Patients underwent a single session of vaginal and vulvar laser treatment using the Fotona laser system (SP Dynamis, Slovenia). Ten women received treatment with a 2,940 nm Er:YAG laser applied in non-ablative smooth mode (Er:YAG group). The other 10 women were additionally treated with a 1,064 nm Nd:YAG laser in piano mode immediately prior to Er:YAG laser treatment (Nd/Er:YAG group). Both laser treatments were performed consecutively within the same session without any interval between the two exposures. Procedures were performed on an outpatient basis without any pre- or post-treatment medications. Following treatment, all patients were instructed to avoid the use of antimicrobial drugs for 7 days.

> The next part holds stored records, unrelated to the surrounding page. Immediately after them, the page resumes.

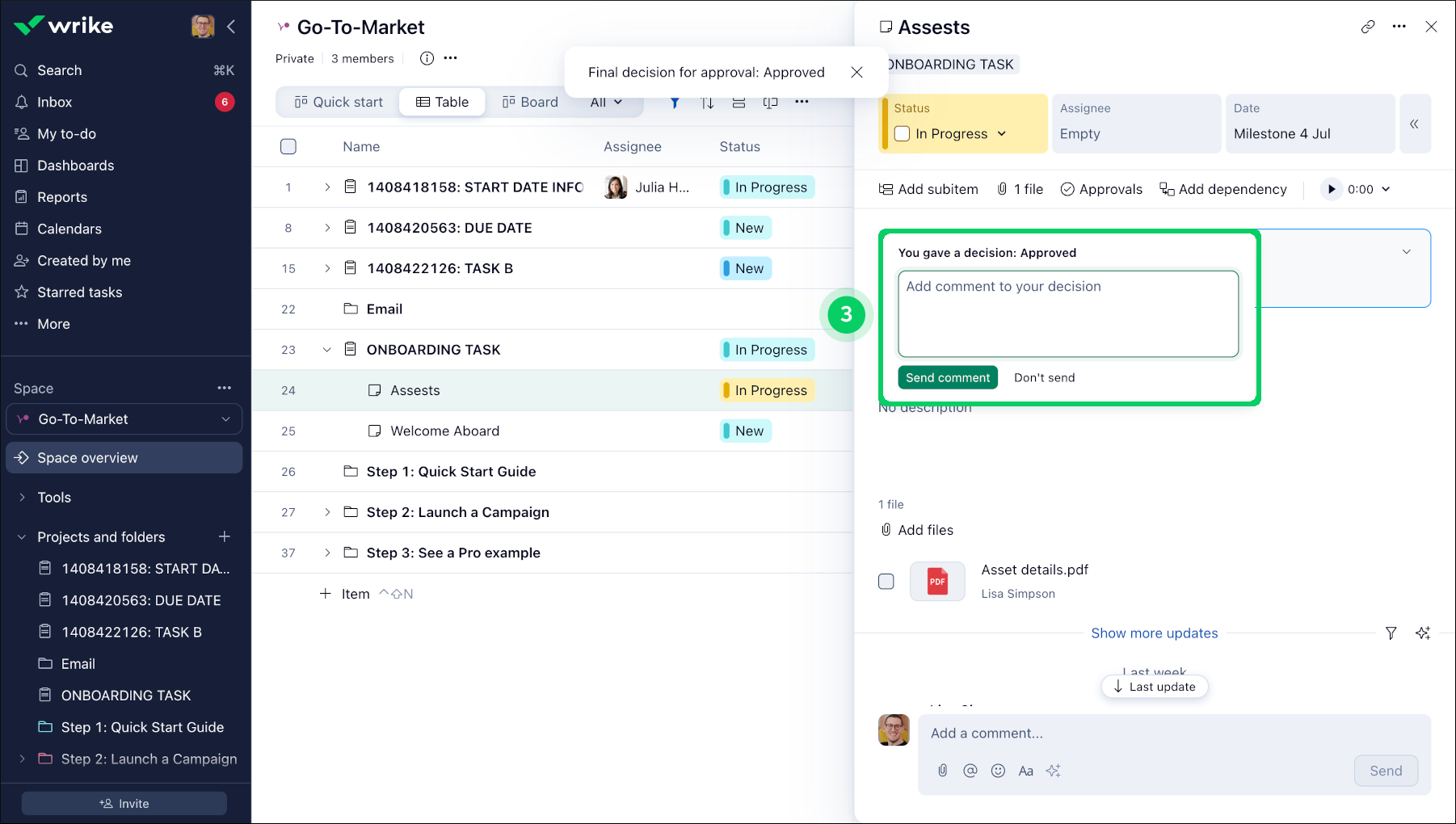Start the task time tracker play button
The width and height of the screenshot is (1456, 824).
click(x=1331, y=189)
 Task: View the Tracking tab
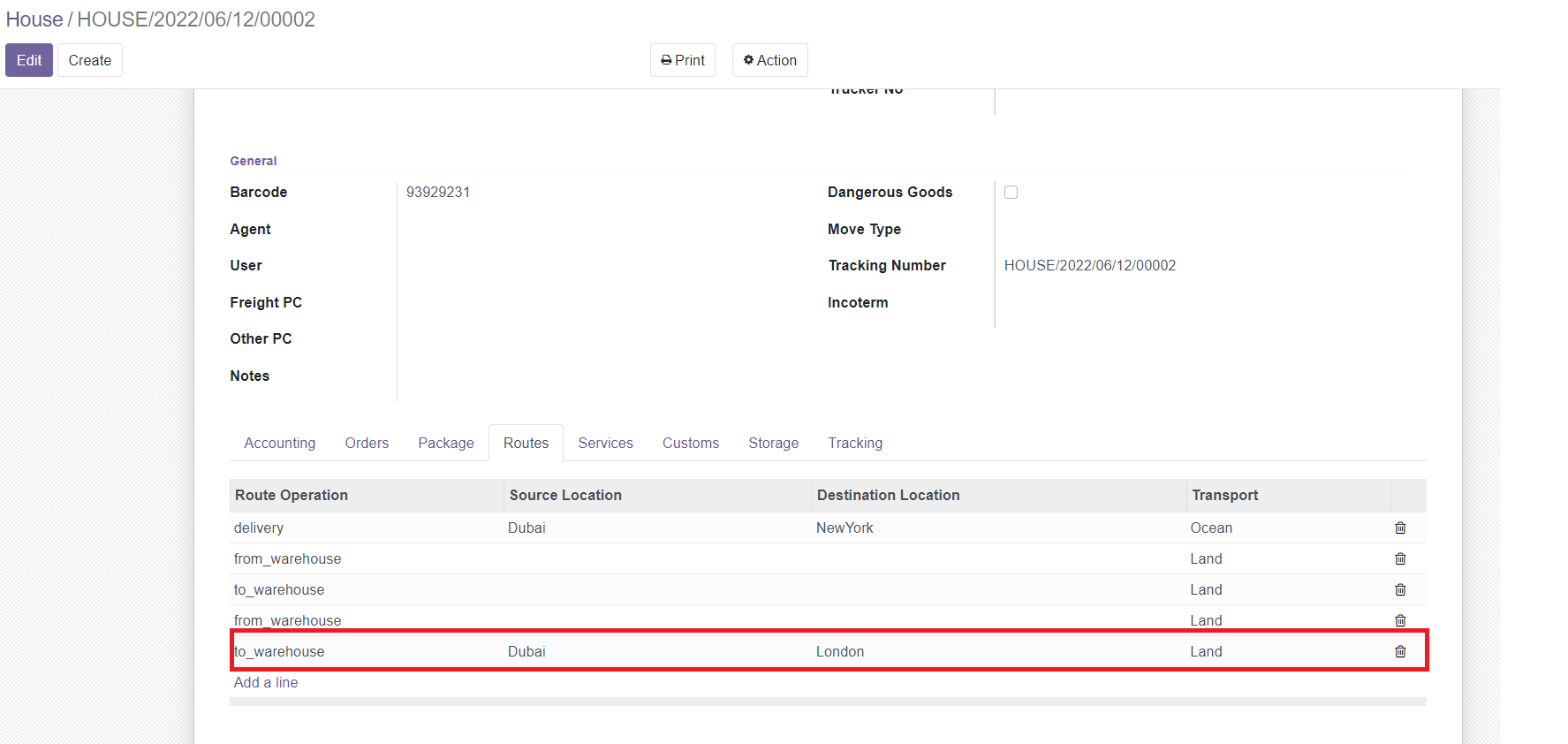pos(855,443)
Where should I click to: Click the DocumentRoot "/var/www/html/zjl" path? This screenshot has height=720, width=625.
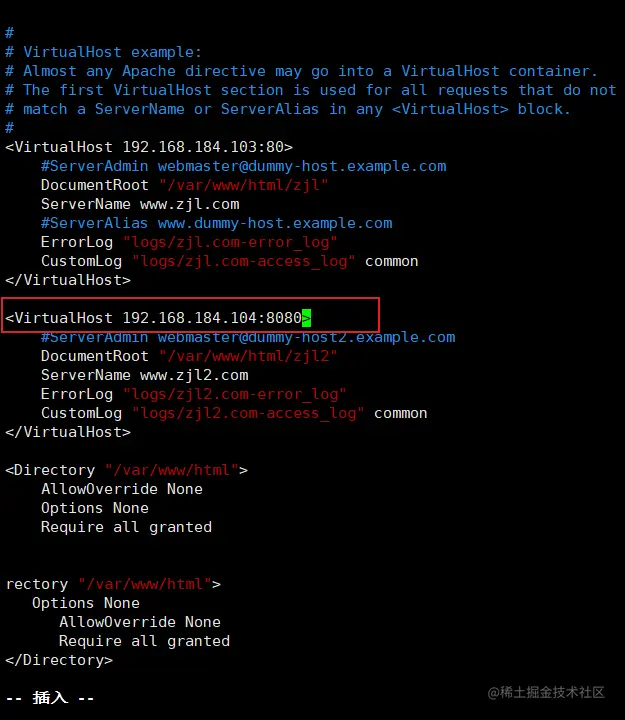[x=243, y=185]
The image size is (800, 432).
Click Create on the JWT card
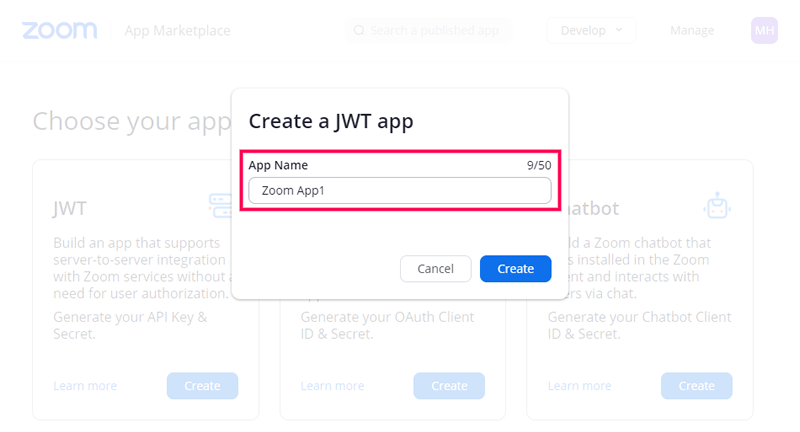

Exclusion criteria included positive Pap smear results; active genitourinary tract infection; sexually transmitted infections; abnormal uterine bleeding; history of photosensitivity disorders or use of photosensitizing medications; severe genital prolapse (grade ≥ II according to the Pelvic Organ Prolapse Quantification system); severe urinary incontinence; or any serious or chronic illness that could interfere with study participation or outcomes. Women with contraindications to laser therapy, including epilepsy, pregnancy, or acute systemic infection, were also excluded.

Laser treatment

Nd:YAG laser

The Nd:YAG laser (1,064 nm) was set to piano pulse mode with a pulse duration of 5 s and a fluence of 110 J/cm². The procedure consisted of two steps:

  1. After insertion of a glass vaginal speculum, the R33 handpiece with a 9 mm spot size and an angular GA adapter, connected via a dedicated adapter designed by Peter Regenyi, was introduced through the speculum without direct contact with the vaginal mucosa. The vaginal wall was irradiated from the proximal to the distal end by delivering laser energy while withdrawing the probe at a speed of 5 mm/s. Four passes were performed at each angular mirror position, moving clockwise from the 12 o’clock to the 11 o’clock position. Prior to speculum insertion, the vaginal walls were dried. No topical antiseptics were used.
  2. The vaginal speculum was then removed. The introitus and entire vulvar area were irradiated using the R33 handpiece with a 9 mm spot size and the same laser settings as in step 1. Six to eight passes were performed in brushing mode until the skin surface temperature reached 39–40 °C.

Er:YAG laser

The Er:YAG laser (2,940 nm) was set to smooth mode with a fluence of 7.0 J/cm², pulse duration of 250 ms, spot size of 7 mm, and frequency of 2.5 Hz. The procedure consisted of two steps:

  1. After insertion of a specially designed glass vaginal speculum, the R11 handpiece with a 360° circular GA adapter was introduced through the speculum, providing circumferential irradiation of the vagina along its entire length (four pulses every 5 mm, four passes). Prior to speculum insertion, the vaginal walls were dried. No topical antiseptics were used.
  2. The vaginal speculum was then removed. The introitus and entire vulvar area were irradiated using the PS03X handpiece with a 7 mm spot size, frequency of 2.5 Hz, and pulse fluence of 7.0 J/cm². Four passes were performed in brushing mode over the vulva. Before laser exposure, a thin layer of water-soluble, colorless gel commonly used for ultrasound scanning was applied to the vulvar skin and mucosa.

Assessment methods

Symptom evaluation

All patients were asked to assess the presence and severity of five vaginal symptoms before the laser procedure, immediately after treatment, and one-week post-treatment using an 11-point visual analog scale (VAS), where 0 indicated “absence of symptom” and 10 indicated “intolerable symptom.” The symptoms evaluated were dryness, burning, itching, pain (including dyspareunia and/or vulvodynia), and abnormal vaginal discharge.

Vaginal sample collection

Vaginal samples were collected before and immediately after the laser procedure. DNA extraction and PCR analyses were performed at NanoDiagnostics LLC (Moscow), while microscopic examination of vaginal smears and culture tests were conducted at LabQuest Laboratory (Moscow).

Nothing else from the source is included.